- [PAGE EXCERPT]
>>>>>
ReflowR on

This will be my shortest post ever. But I just spotted a project on that I think is worth mentioning: A small and affordable tool to do reflow soldering. It’s basically a heating plate specifically designed for reflow soldering. So it can reproduce JEDEC temperature profiles, it does data logging and and you can even control it via a web interface if you spend an extra 9$ on the wifi upgrade.

Here’s the link: or

I’ve been looking around for some kind of reflow oven for a while but nothing affordable quite convinced me. This morning I just stumbled accross this project by chance. I’ve ordered a “Large ReflowR” with the wifi upgrade and an external thermoucuple  and will report on how it performs once I get it which should be some time in February next year.

MPPT Solar Charger Testing II

It’s time to follow up on the MPPT Solar Charger project. Progress has been slow since I’m currently working full time and doing a master’s degree at the same time. Given that this blog has previously been something close to a 50% job at times things will necessarily slow down a bit. But all the projects, including this one and the ultrasonic anemometer are alive and well and I’m working on them whenever I find some time.


User Interface

So what’s new with the MPPT solar charger? First of all, it got this nice user interface. Unfortunately there were still some issues with the first version so there is an identically looking but much-improved and bug-free Rev B.  I’ll do a separate post on that documenting all the things I’ve changed.
<<<<<
- [DATASET EXTRACT]
>>>>>
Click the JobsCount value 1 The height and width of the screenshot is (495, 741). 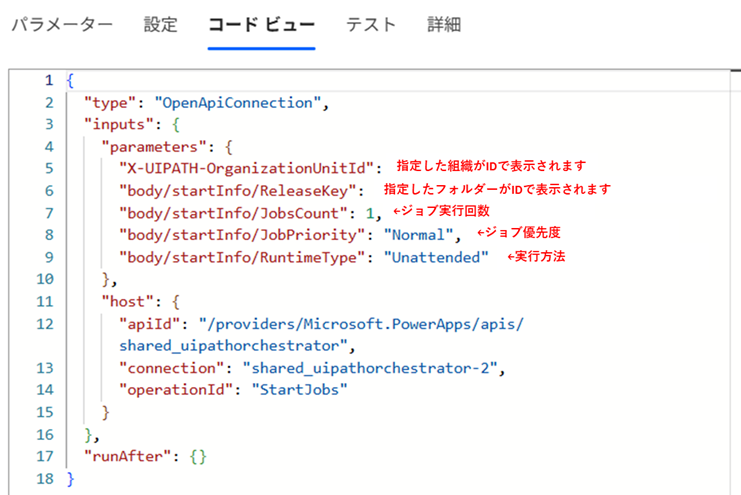point(369,212)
<<<<<
- [PROBLEMS TO WORK ON]
a – According to the blog excerpt, when does the writer expect to receive the ReflowR they ordered?
b – Reproduce the stretch of the blog excerpt from "So what’s new" through "things I’ve changed.".

- [EXERCISE SOLUTIONS]
a – Some time in February next year.

b –
So what’s new with the MPPT solar charger? First of all, it got this nice user interface. Unfortunately there were still some issues with the first version so there is an identically looking but much-improved and bug-free Rev B.  I’ll do a separate post on that documenting all the things I’ve changed.